WHAT IS BEING ASKED:
Render the listing below as a Markdown table with the columns Row and Line, covering the stretch from the start of the listing through the line containing "pyautogui.click(x=488, y=400)". Number each line in Row, omit blank lines, and leave the pictures out.

-- TASK INPUTS start --

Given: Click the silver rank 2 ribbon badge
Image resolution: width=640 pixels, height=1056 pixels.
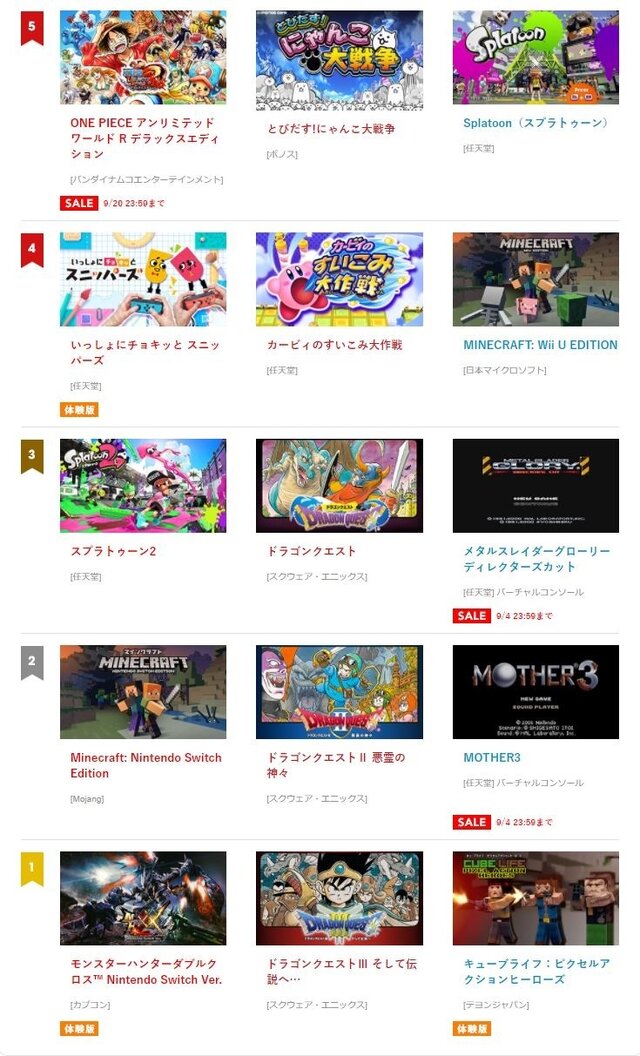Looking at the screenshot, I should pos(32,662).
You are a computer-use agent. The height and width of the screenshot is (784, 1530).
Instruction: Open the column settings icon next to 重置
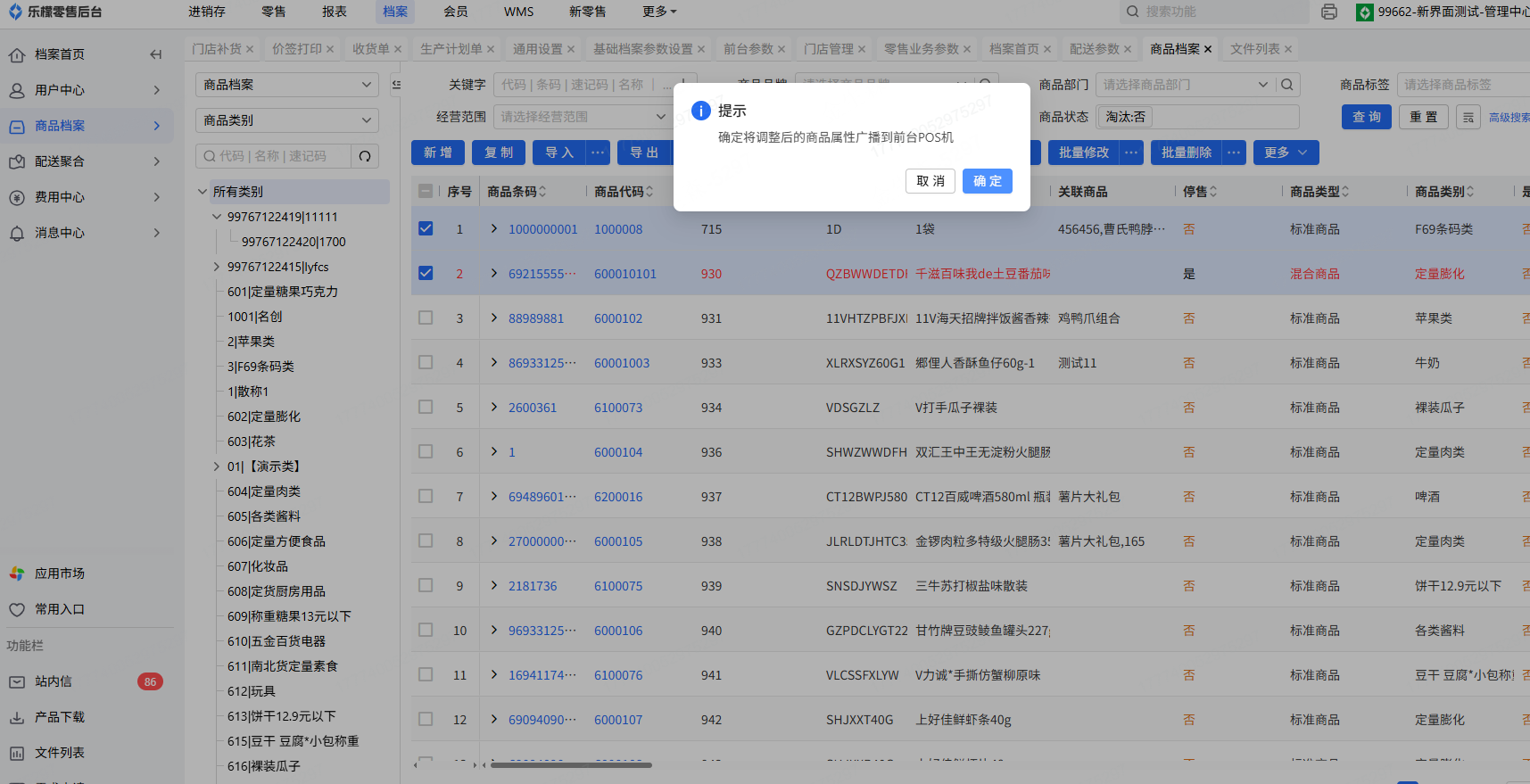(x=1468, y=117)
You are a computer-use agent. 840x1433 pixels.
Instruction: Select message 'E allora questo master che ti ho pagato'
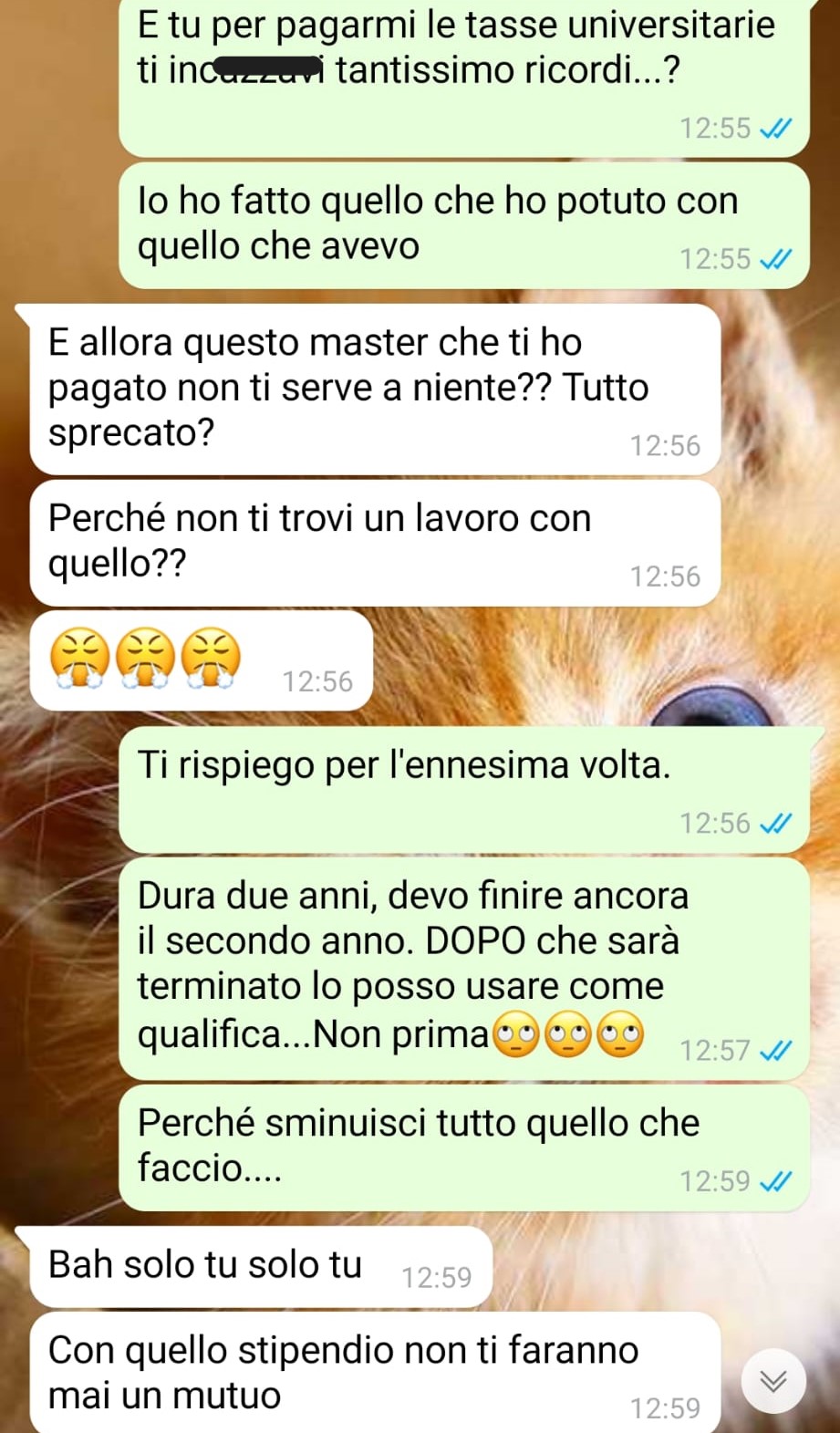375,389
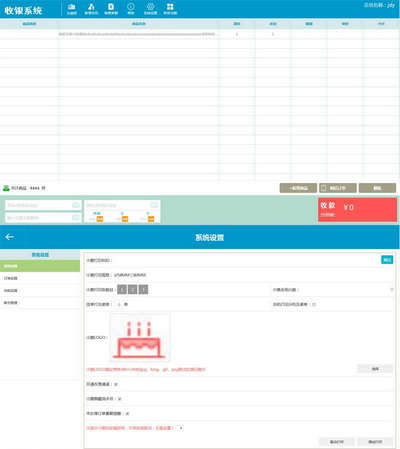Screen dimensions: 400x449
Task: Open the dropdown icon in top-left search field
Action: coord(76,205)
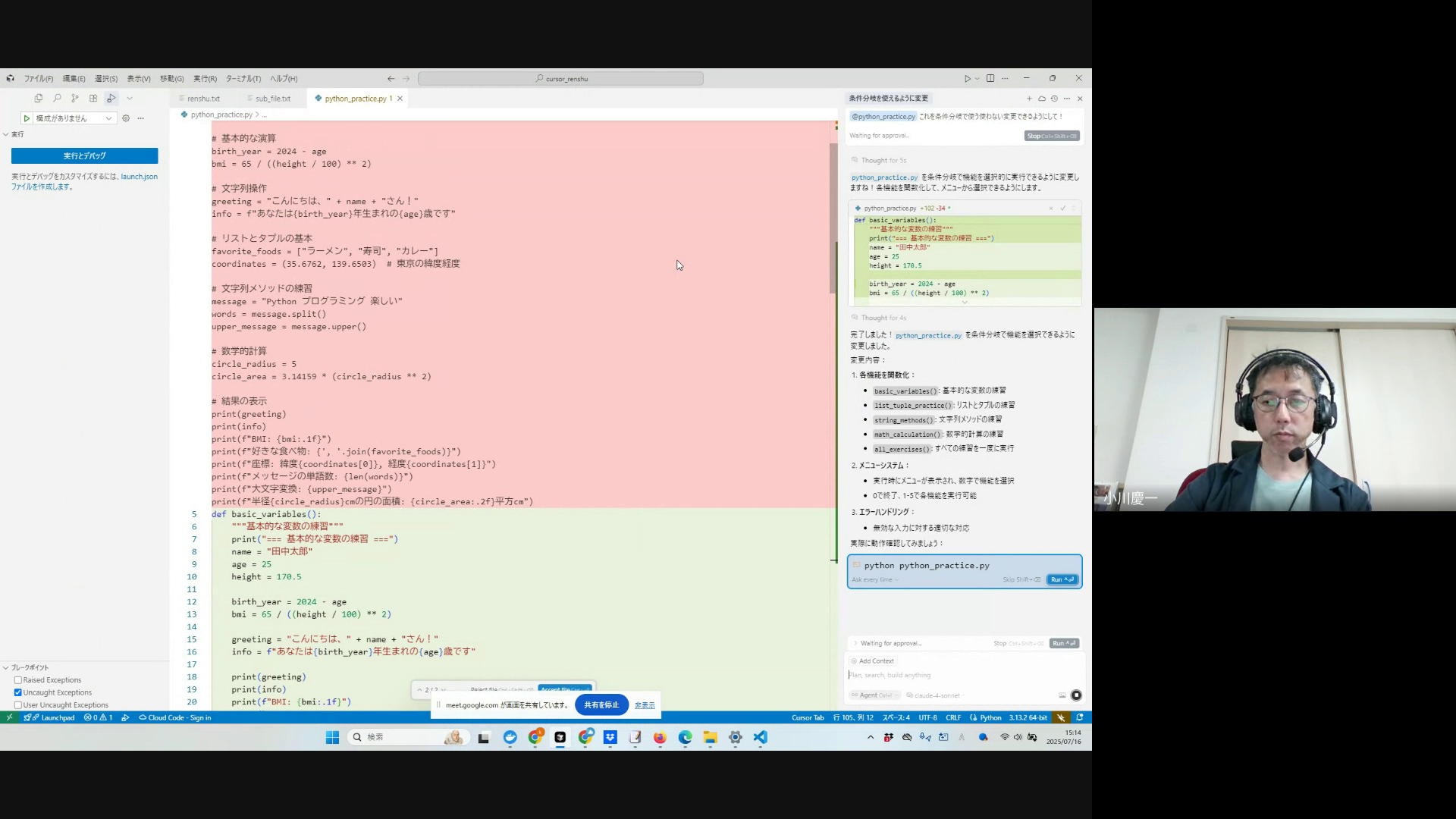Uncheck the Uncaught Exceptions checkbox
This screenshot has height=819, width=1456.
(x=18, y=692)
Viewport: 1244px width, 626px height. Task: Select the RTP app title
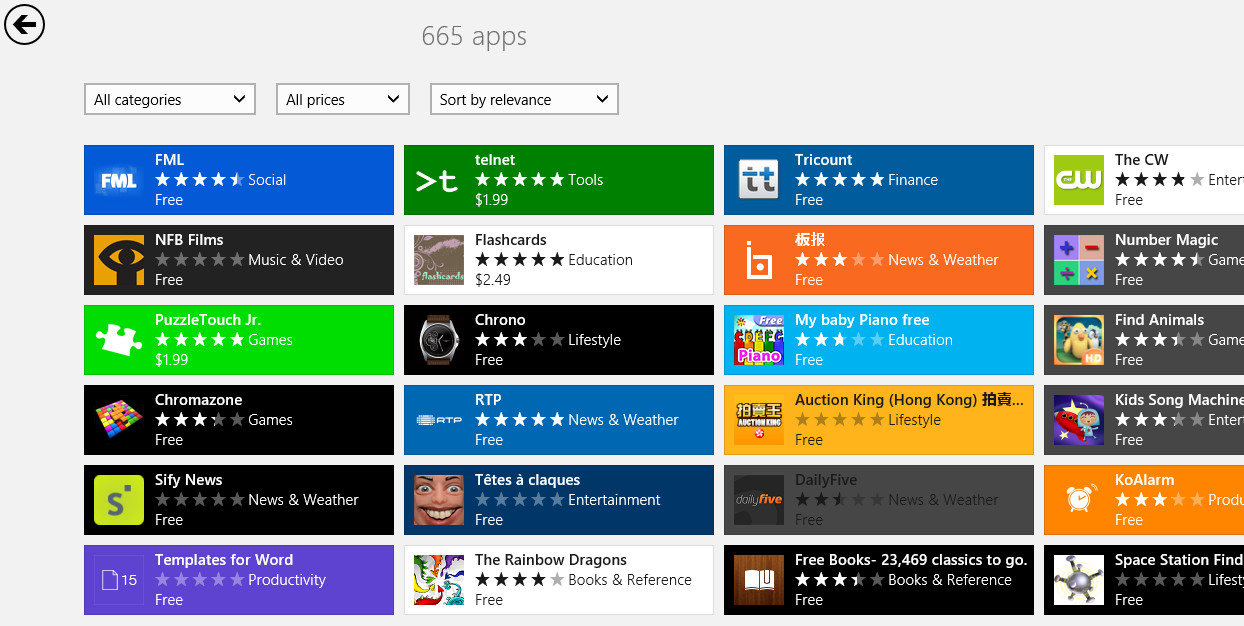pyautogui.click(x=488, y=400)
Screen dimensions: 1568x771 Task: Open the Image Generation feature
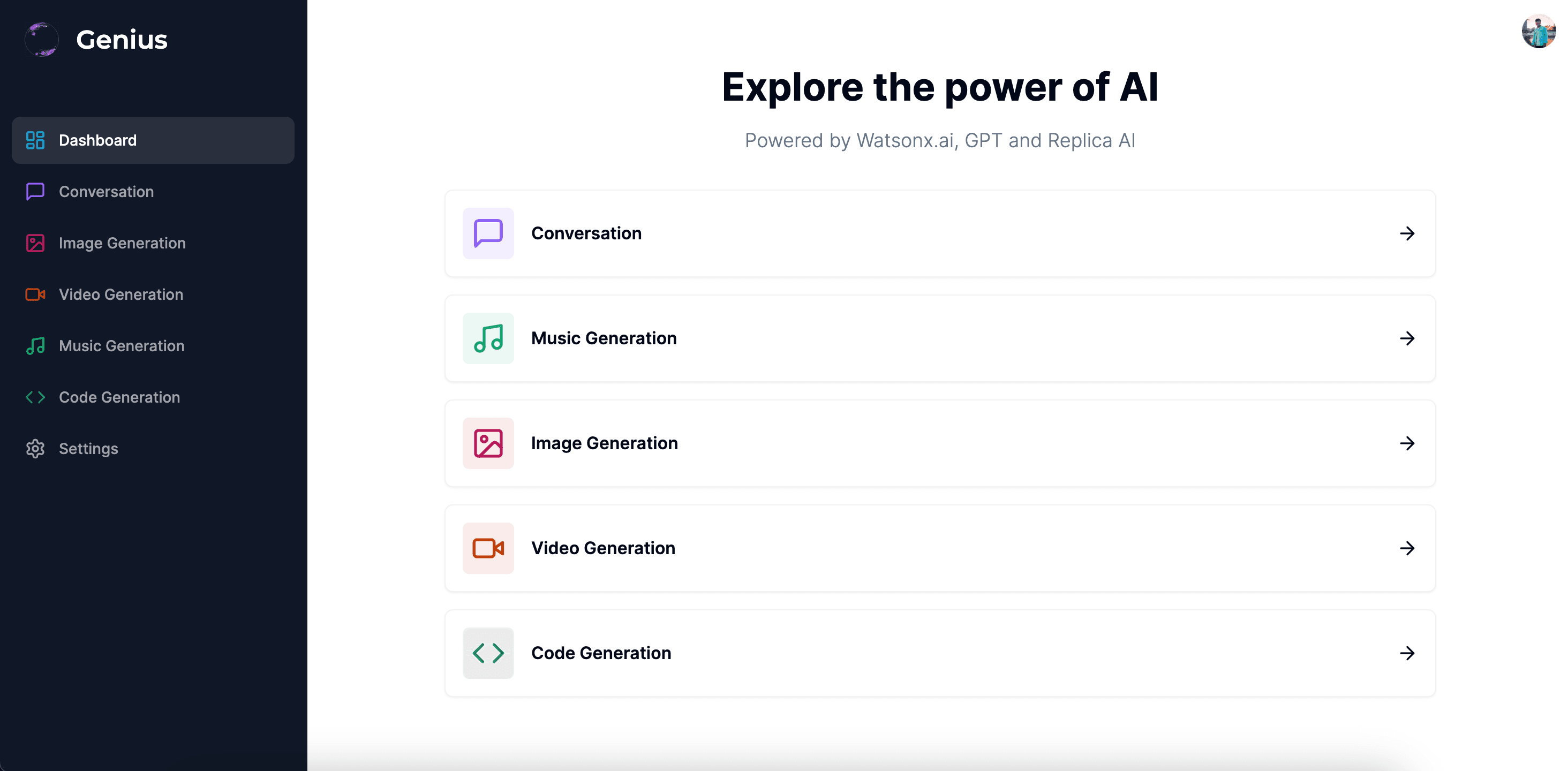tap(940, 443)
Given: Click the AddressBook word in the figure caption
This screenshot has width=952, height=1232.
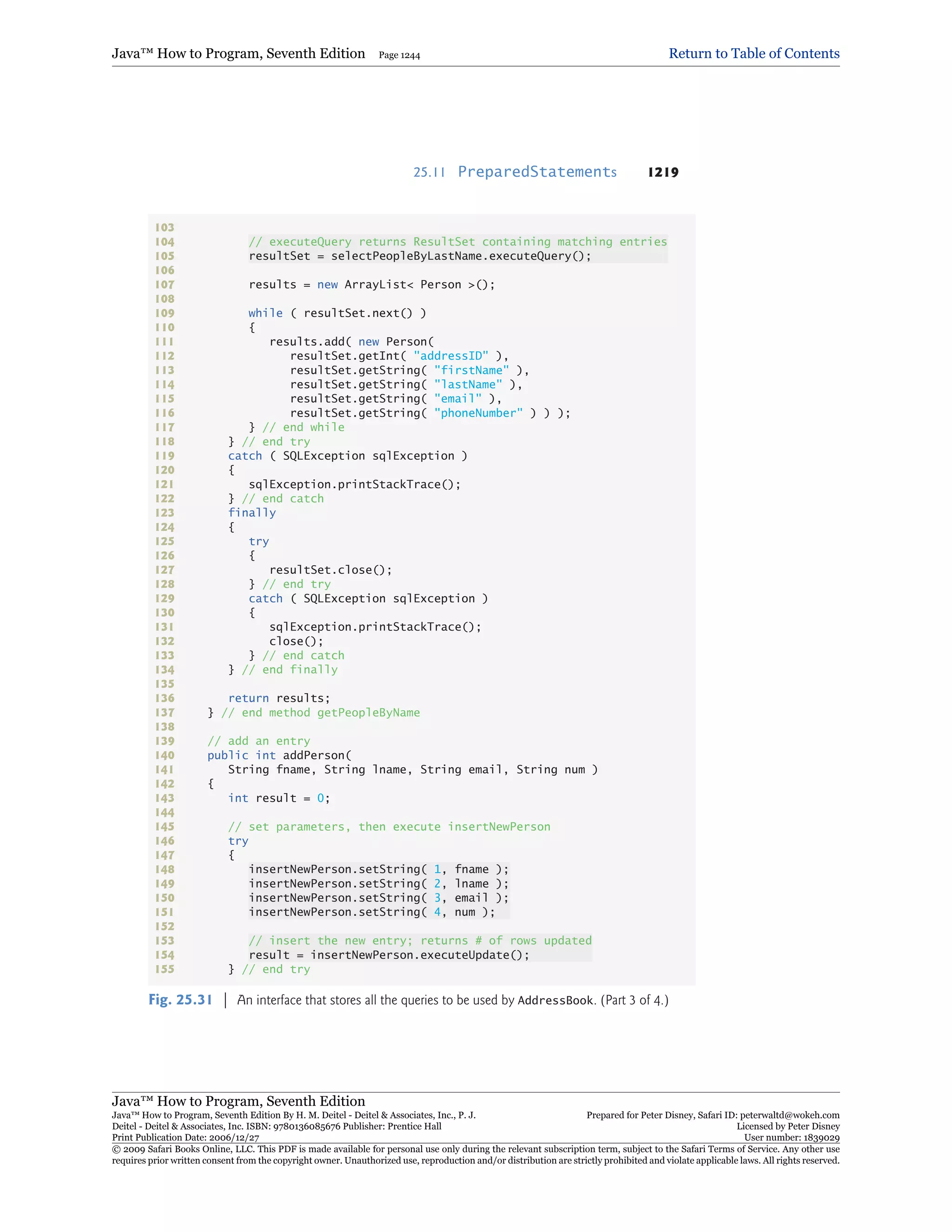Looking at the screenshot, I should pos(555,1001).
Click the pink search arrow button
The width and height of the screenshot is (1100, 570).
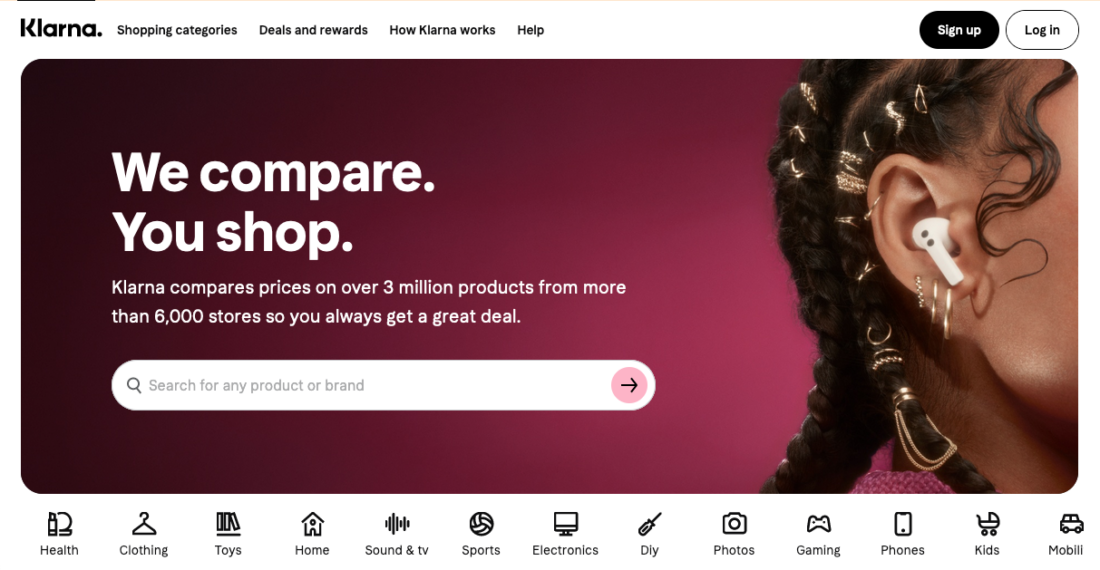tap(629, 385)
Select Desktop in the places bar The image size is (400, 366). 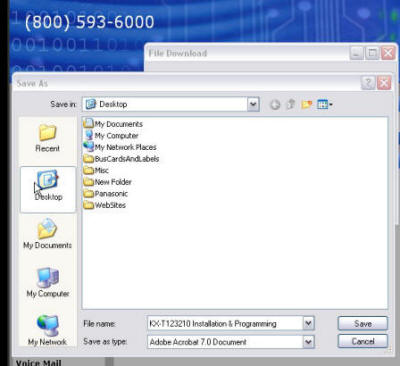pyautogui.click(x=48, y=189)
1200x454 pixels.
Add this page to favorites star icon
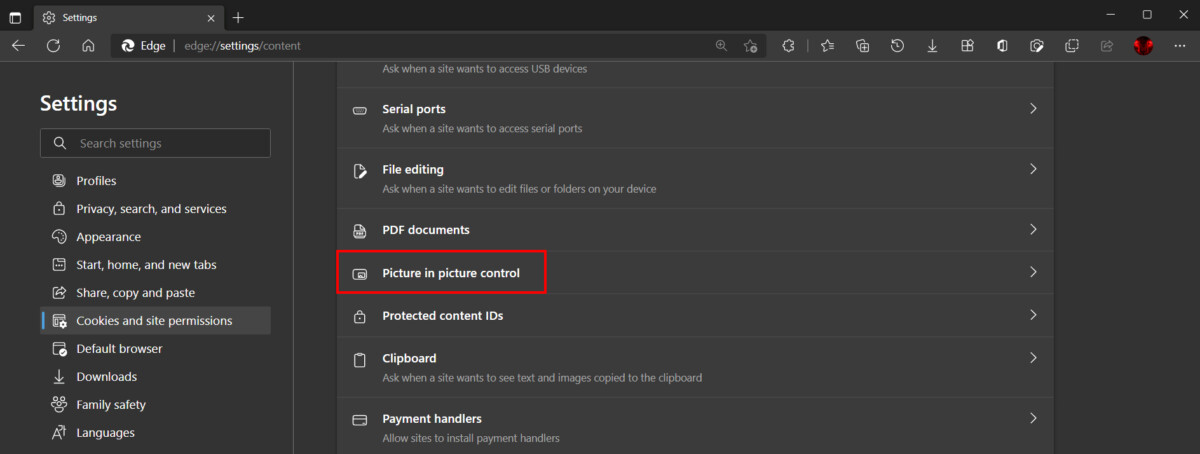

-- TASK INPUTS end --

OUTPUT FOR THIS TASK:
| Row | Line |
|---|---|
| 1 | Given: Click the silver rank 2 ribbon badge |
| 2 | Image resolution: width=640 pixels, height=1056 pixels. |
| 3 | Looking at the screenshot, I should pos(32,662). |
| 4 | You are a computer-use agent. The height and width of the screenshot is (784, 1530). |
| 5 | Instruction: Open the column settings icon next to 重置 |
| 6 | (x=1468, y=117) |
| 7 | You are a computer-use agent. 840x1433 pixels. |
| 8 | Instruction: Select message 'E allora questo master che ti ho pagato' |
| 9 | 375,389 |
| 10 | Screen dimensions: 400x449 |
| 11 | Task: Open the dropdown icon in top-left search field |
| 12 | Action: coord(76,205) |
| 13 | Uncheck the Uncaught Exceptions checkbox |
| 14 | This screenshot has height=819, width=1456. |
| 15 | (x=18, y=692) |
| 16 | Viewport: 1244px width, 626px height. Task: Select the RTP app title |
| 17 | pyautogui.click(x=488, y=400) |